Acquire argumentative text from diffferent sources and save it as json in defined format
Download corpora: - Argument Annotated Essays (version 2) : https://www.informatik.tu-darmstadt.de/ukp/research_6/data/argumentation_mining_1/argument_annotated_essays_version_2/index.en.jsp - Insufficiently Supported Arguments in Argumentative Essays: https://www.informatik.tu-darmstadt.de/ukp/research_6/data/argumentation_mining_1/insufficiently_supported_arguments/index.en.jsp - Opposing Arguments in Persuasive Essays: https://www.informatik.tu-darmstadt.de/ukp/research_6/data/argumentation_mining_1/opposing_arguments_in_persuasive_essays/index.en.jsp
Corpora Unification: Each object represents an essay that contains: - Essay Identifier - Essay text - Confirmation bias as a boolean label - List of Paragraphs; each as a json object containing text, and the sufficient label - Premises, Claims and Major Claims each as a list of json objects, where each object contains text and span as tuple.
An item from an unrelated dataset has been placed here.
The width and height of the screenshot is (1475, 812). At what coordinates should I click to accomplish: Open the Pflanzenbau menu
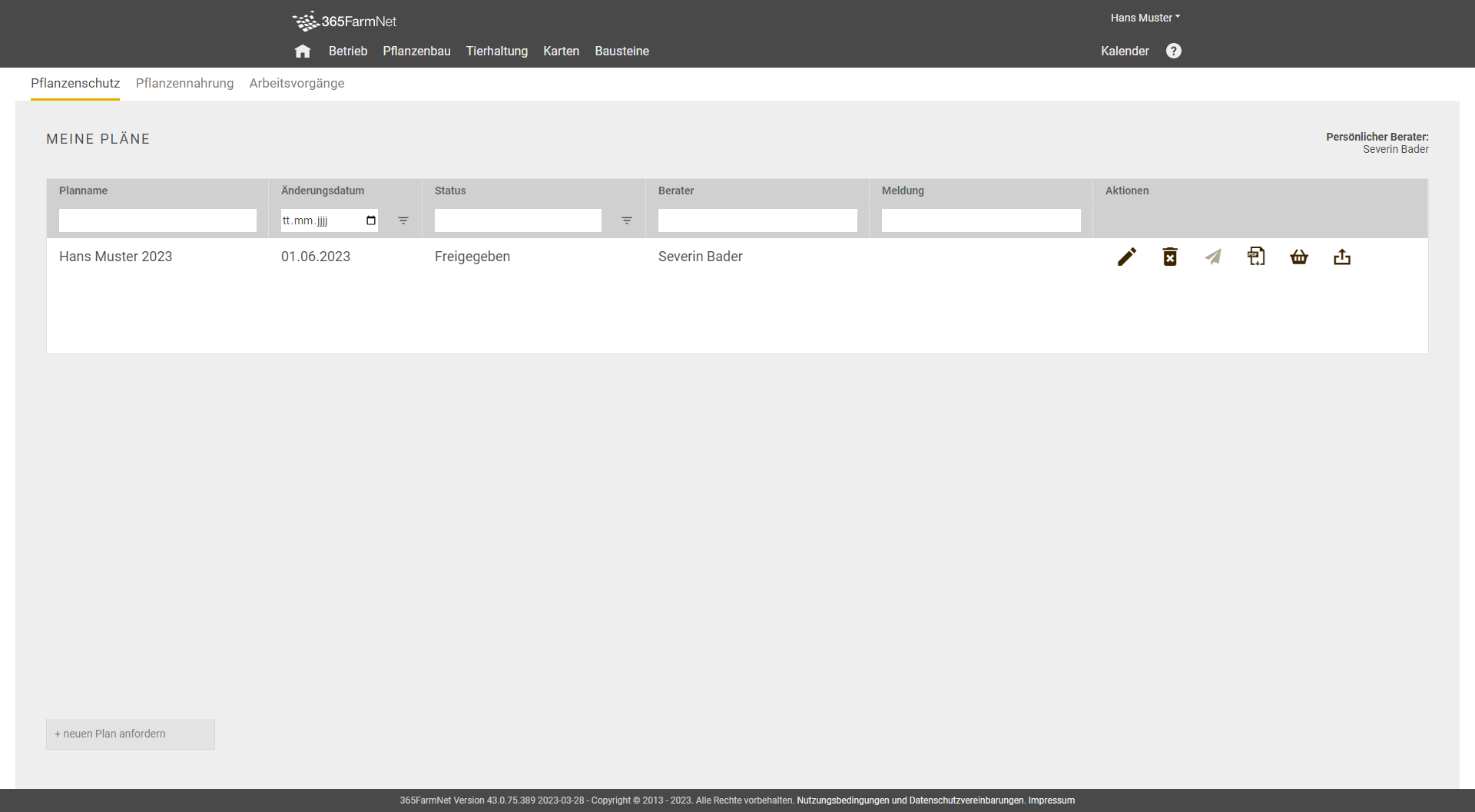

Preliminary Statistics: On the training split perform the following: - Number of essays, paragraphs, sentences, and tokens (use spaCy api for tokenization). - Number of major claims, claims, premises. - Number of essays with and without confirmation bias. - Number of sufficient and insufficient paragraphs (arguments). - Average number of tokens in major claims, claims, and premises. - The 10 most specific words in major claims, claims, and premises.